OBJECTIVE –
Extract each line from the rows below that contains the string "number".

EXERCISE INPUT –
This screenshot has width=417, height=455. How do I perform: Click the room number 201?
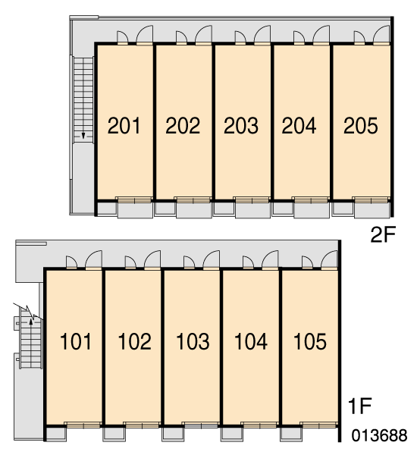(x=124, y=126)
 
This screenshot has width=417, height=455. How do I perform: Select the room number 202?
(x=183, y=126)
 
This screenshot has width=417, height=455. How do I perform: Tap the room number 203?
(x=241, y=126)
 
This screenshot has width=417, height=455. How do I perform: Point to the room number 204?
(x=299, y=126)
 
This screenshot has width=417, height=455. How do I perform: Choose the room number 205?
(x=361, y=126)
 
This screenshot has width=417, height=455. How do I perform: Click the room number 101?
(x=76, y=341)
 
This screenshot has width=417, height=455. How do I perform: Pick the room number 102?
(x=135, y=341)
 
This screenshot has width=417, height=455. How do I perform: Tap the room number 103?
(x=193, y=341)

EXERCISE OUTPUT –
This screenshot has width=417, height=455. How do I perform: Click the room number 201?
This screenshot has width=417, height=455. How do I perform: Select the room number 202?
This screenshot has width=417, height=455. How do I perform: Tap the room number 203?
This screenshot has width=417, height=455. How do I perform: Point to the room number 204?
This screenshot has width=417, height=455. How do I perform: Choose the room number 205?
This screenshot has width=417, height=455. How do I perform: Click the room number 101?
This screenshot has width=417, height=455. How do I perform: Pick the room number 102?
This screenshot has width=417, height=455. How do I perform: Tap the room number 103?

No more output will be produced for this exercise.